A mediados o fines de esta semana, La Municipalidad de Jesús María prevé comenzar con una intervención sobre el Río Guanusacate para reparar los daños ocasionados por la fuerte crecida registrada el último día de octubre pasado, que se terminó llevando el puente Centenario y costó la vida de un remisero.
Tras haber recibido la correspondiente autorización e indicaciones técnicas de parte de la Subsecretaría de Recursos Hídricos de la Provincia, el municipio podrá acceder al cauce, para recuperar gaviones, nivelar el lecho del río y mejorar las riberas.
Se trata de correcciones provisorias y sujetas a condicionantes propios de la época (que el nivel de agua permita trabajar sin problemas), mientras se realizan las evaluaciones técnicas para una solución más de fondo en las defensas.
La Municipalidad tiene activados ya los trámites administrativos de rigor para la compra de materiales: piedra de primera voladura (grandes), y otra más pequeñas para armar gaviones, además del contrato de horas de máquinas.
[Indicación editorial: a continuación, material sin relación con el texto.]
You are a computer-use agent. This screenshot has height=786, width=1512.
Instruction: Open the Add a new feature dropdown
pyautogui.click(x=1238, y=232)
Cagliero detalló que serán puntualmente cuatro los ejes de obra:
Refuerzo. Contener y mejorar las defensas en la curva que el río hace a la altura de calle Santiago del Estero, que es uno de los lugares donde más daño causó la creciente y provocó la caída de gaviones. Allí se acumulará piedra, casi hasta la altura de la Costanera. Según los técnicos, el desplome de los gaviones no se habría producido por efecto del agua por debajo de los mismos, sino en la parte superior, lo que impone a futuro sumar una línea más de gaviones en altura.
Guía. Cagliero también indicó que se acumulará arena en el lecho, sobre todo para proteger un caño de cloacas que atraviesa el río, y que se modificarán pendientes para inducir el curso de agua hacia la sector oeste (del lado de barrio Italia), para alejarlo lo más posible de los gaviones afectados. Además habrá tareas para recomponer la ribera oeste, que también fue “comida” por la correntada.
Paso. También se instrumentará un vado provisorio detrás del tanque de agua, para comunicar la zona de La Costanera con la Casa de Matías. Se trata de un paso precario, en el mismo lugar donde años atrás existía un vado de cemento que también destruyó una creciente del río.
Asimismo, los técnicos recomendaron “no tocar” por ahora los restos del Puente Centenario, ni siquiera para desarmar lo que quedó.